Blood pressure is usually measured in the upper arm with a cuff wrapped tightly around the arm and inflated with air. The amount of air pressure inside the cuff is related to the pressure of blood inside the arms’ arteries. When the heart beats it sends a wave of pressure through the body’s arteries called a pulse. This pulse can be felt in your neck, wrist, and many other spots. The pulse can also be heard with a stethoscope.
As the blood pressure cuff fills with air the cuff pressure eventually becomes higher than the blood pressure in the arm. At this point the pulse cannot make it past the tight cuff and nothing is heard with the stethoscope positioned below the cuff. As the pressure is slowly released a monitor indicates the pressure inside the cuff. When a pulse is heard the number on the monitor is recorded as “millimeters of mercury or mmHg.” This “top number” is called the systolic blood pressure. It corresponds to the pressure in the arteries when the heart is squeezing.
If the systolic blood pressure is high, the heart has to squeeze harder to send the pulse through the body. In those with high blood pressure the cuff has to be inflated with more air to determine the top number.
As the blood pressure cuff continues to deflate, the pressure inside falls and the arteries in the arm allow the pulse to flow freely. Eventually, the pressure in the cuff falls to a point where it becomes difficult to hear the pulse as it passes by.
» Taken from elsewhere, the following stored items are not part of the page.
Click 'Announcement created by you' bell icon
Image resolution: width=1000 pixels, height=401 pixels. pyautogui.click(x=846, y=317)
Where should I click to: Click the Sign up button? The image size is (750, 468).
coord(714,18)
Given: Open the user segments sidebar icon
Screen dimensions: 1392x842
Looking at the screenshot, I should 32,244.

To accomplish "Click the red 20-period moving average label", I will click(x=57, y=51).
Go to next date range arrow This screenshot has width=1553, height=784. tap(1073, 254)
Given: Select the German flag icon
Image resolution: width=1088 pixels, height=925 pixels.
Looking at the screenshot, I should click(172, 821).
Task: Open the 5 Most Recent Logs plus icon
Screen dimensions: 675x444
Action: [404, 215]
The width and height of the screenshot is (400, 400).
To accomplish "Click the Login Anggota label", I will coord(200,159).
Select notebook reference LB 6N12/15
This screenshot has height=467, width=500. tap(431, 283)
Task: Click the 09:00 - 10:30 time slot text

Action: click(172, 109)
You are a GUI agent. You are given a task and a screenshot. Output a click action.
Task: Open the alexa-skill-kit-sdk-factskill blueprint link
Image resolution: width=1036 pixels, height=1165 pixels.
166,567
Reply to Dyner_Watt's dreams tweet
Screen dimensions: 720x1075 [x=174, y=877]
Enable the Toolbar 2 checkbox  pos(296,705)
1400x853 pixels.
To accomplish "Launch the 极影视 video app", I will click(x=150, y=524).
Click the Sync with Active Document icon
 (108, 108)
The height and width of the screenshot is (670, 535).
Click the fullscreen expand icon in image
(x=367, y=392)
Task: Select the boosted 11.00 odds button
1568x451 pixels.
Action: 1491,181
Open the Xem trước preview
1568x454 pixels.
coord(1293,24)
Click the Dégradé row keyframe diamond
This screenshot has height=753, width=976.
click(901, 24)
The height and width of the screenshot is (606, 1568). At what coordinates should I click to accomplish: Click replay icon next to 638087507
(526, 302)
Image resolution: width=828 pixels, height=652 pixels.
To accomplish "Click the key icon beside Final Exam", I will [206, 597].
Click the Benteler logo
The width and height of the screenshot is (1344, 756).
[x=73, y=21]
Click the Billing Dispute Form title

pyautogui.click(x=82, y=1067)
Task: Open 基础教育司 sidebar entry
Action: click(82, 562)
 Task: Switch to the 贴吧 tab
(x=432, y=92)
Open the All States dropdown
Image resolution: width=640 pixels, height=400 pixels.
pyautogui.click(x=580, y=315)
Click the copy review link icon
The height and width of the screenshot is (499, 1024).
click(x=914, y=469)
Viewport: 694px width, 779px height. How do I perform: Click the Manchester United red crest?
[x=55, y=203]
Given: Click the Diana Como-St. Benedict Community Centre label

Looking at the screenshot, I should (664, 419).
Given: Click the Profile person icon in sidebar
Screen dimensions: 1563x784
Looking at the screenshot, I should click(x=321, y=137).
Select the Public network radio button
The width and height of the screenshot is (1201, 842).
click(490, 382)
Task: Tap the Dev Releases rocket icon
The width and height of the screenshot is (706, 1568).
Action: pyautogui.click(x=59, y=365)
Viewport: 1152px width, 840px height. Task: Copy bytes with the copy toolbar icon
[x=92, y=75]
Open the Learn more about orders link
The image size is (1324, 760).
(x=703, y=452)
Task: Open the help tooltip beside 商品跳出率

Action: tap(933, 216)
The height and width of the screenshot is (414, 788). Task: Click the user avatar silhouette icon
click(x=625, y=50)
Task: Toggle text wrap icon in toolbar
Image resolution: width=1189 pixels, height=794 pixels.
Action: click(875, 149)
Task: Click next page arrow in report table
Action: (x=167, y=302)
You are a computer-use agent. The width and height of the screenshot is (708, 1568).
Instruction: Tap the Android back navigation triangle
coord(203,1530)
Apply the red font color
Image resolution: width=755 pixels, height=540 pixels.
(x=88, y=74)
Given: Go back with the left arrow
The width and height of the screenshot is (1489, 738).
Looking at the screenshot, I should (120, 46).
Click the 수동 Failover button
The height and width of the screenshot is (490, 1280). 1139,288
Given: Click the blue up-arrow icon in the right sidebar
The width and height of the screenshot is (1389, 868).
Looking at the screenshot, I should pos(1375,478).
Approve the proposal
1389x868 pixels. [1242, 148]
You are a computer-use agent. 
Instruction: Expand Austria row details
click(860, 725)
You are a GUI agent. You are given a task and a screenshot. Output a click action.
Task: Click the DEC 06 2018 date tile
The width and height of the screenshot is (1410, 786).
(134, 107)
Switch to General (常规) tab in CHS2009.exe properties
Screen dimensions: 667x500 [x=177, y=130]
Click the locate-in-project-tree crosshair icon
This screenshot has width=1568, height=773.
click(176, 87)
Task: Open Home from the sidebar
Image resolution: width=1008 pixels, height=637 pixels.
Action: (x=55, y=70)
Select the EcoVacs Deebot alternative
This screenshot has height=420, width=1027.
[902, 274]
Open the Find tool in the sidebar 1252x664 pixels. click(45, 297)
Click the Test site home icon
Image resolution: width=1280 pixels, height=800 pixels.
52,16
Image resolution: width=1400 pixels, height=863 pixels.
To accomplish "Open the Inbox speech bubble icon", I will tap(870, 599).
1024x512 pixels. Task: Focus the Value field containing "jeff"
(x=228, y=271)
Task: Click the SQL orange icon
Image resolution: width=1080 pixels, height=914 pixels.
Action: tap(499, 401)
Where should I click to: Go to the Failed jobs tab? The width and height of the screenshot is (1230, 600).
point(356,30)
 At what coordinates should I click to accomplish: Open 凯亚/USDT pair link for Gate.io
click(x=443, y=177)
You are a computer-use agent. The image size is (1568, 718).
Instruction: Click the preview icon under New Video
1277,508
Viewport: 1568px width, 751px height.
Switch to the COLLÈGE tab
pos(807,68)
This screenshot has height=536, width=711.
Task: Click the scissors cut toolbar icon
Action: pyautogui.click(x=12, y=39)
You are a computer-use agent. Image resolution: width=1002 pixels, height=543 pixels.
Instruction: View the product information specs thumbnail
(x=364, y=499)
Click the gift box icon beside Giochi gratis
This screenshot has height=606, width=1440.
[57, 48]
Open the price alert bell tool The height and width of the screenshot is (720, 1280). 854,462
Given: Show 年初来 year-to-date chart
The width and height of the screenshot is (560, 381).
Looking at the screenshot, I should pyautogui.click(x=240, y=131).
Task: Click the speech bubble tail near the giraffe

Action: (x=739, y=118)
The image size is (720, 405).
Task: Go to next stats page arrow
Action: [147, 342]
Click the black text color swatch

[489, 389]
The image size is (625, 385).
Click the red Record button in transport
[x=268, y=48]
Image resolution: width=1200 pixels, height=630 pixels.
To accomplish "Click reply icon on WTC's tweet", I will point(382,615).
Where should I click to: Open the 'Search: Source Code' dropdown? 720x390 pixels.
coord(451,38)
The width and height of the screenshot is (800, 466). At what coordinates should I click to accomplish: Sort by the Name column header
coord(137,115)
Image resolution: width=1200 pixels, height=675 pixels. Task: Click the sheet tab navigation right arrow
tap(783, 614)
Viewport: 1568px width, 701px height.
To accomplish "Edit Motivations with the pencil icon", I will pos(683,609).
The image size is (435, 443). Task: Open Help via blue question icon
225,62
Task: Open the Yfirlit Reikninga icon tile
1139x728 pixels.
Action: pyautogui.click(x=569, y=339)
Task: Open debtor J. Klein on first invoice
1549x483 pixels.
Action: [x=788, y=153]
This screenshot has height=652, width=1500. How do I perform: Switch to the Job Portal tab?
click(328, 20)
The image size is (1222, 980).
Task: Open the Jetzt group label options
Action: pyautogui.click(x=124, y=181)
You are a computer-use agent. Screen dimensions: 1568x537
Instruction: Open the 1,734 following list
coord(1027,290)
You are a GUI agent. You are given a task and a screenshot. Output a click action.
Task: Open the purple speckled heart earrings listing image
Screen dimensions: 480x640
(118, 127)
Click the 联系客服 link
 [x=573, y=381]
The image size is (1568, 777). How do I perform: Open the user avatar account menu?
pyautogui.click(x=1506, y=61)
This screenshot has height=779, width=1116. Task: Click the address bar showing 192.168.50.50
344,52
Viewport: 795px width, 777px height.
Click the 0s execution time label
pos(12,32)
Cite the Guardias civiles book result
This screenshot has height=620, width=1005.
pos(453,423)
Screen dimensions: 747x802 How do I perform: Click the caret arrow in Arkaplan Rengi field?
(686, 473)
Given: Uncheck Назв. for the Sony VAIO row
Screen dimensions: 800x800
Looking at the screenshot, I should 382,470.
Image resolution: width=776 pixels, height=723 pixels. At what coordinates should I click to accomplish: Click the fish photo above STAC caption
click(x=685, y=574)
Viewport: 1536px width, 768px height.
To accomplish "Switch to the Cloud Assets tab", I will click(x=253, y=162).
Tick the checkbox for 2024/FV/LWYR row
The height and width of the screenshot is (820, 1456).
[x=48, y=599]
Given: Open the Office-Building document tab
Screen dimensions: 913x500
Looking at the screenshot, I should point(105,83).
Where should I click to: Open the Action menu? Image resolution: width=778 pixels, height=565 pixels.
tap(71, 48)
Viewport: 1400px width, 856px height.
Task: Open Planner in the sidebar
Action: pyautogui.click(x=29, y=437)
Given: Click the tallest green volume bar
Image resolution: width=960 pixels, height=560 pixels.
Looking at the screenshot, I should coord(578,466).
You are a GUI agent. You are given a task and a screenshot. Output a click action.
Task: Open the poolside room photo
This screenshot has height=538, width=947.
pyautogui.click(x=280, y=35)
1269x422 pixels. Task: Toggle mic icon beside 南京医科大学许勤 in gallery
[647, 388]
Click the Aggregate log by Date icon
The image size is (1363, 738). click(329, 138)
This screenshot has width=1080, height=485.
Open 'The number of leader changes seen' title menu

The pressure indicated on the monitor is call the “bottom number,” or diastolic blood pressure. This is the pressure in the arteries when the heart is relaxing, or filling with blood and getting ready for the next squeezing cycle.
Both the systolic and diastolic blood pressure are important numbers. If either is too high, the heart can enlarge and thicken due to the extra strain. Recent publications indicate that truly normal blood pressure is a top number less than 120 mmHg and a bottom number less than 80 mmHg. A slightly elevated blood pressure, top number between 120 and 140 and bottom number between 80 and 90, are considered pre-hypertensive.
I recommend such patients watch their diet including lowering salt intake, losing weight, exercising and getting regular blood pressure checks. Those with blood pressure of 140/90 and higher will often require medication in addition to the lifestyle changes mentioned above. Of note, in those with diabetes or kidney disease the cut off number is lower at 130/80.
The recommendations above should be discussed with your doctor prior to starting or changing any blood pressure treatment.